## What is expected
Copying task for the records below: reproduce each one exactly and drop the pictures.

Pixel coordinate grounding data

━━━━━━━━━━━━━━━━

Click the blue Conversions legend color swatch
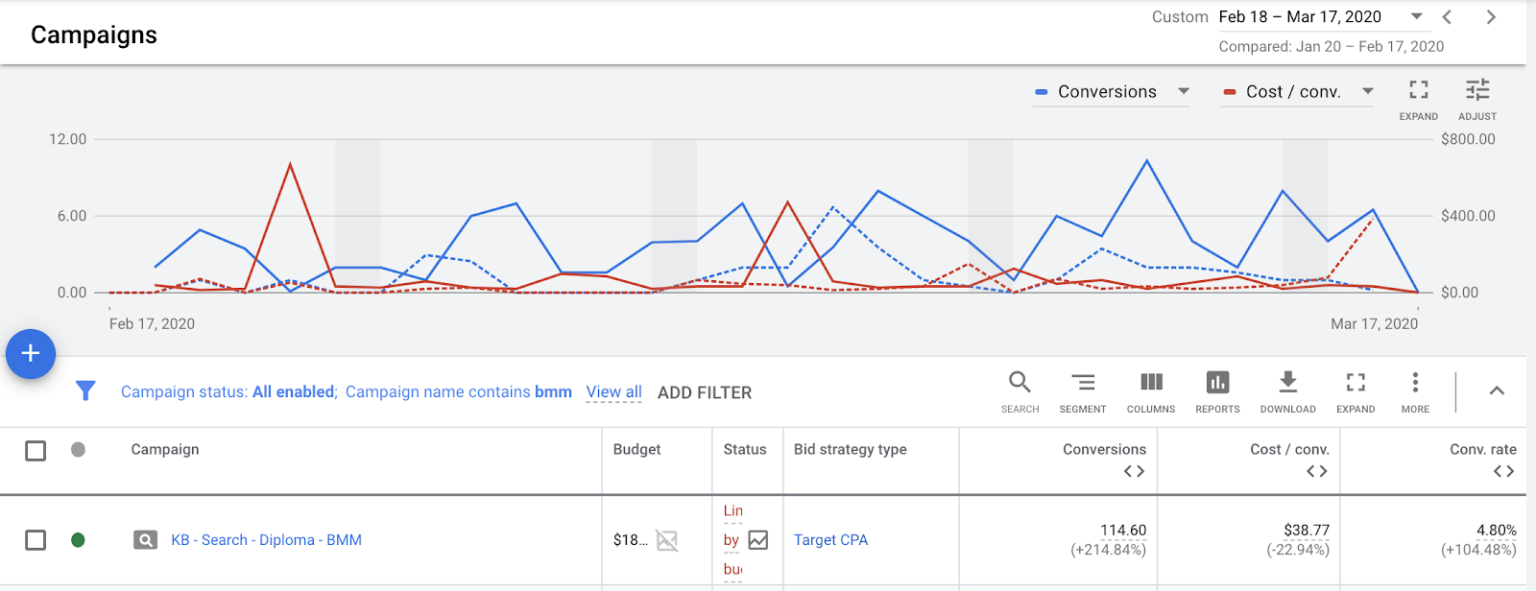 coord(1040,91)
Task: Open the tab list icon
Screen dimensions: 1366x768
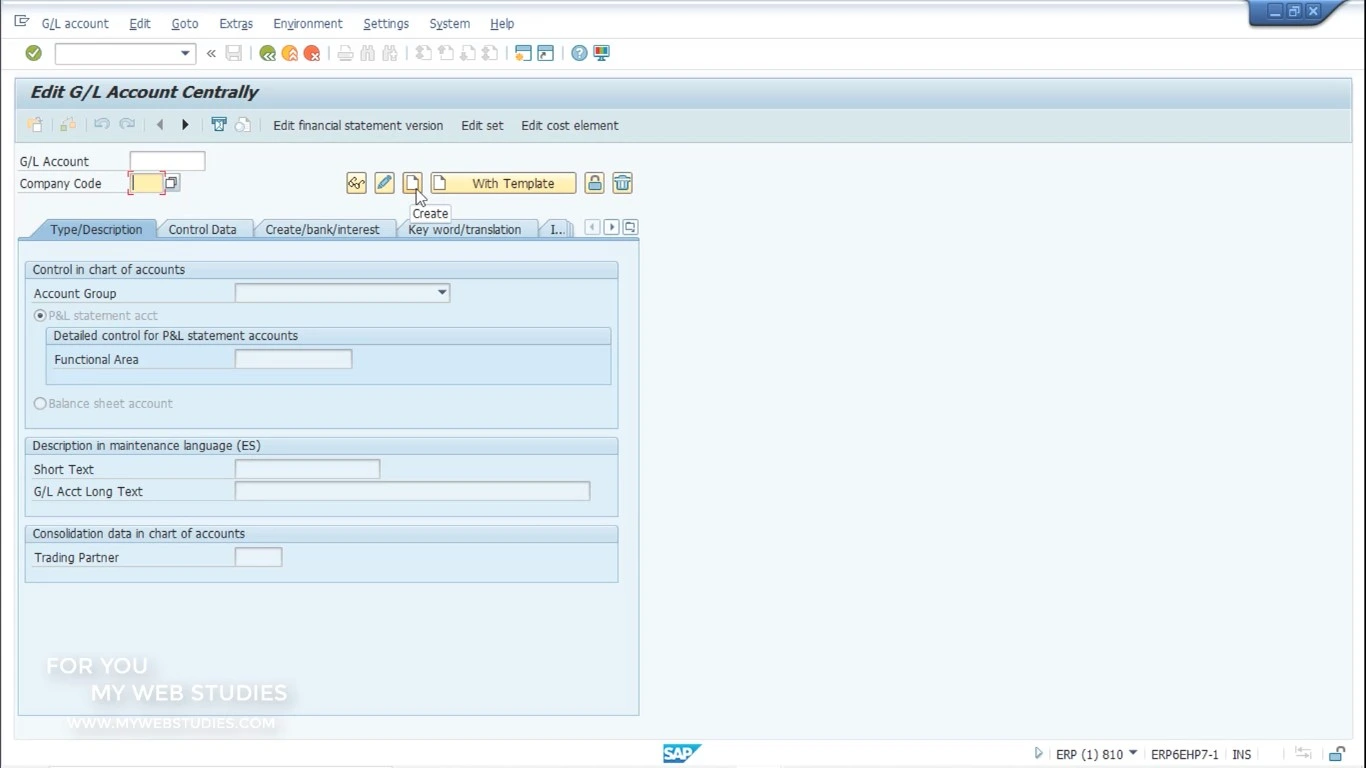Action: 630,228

━━━━━━━━━━━━━━━━

## Task result
Click the blue Conversions legend color swatch
 coord(1040,91)
Task: Open the tab list icon
Screen dimensions: 1366x768
Action: 630,228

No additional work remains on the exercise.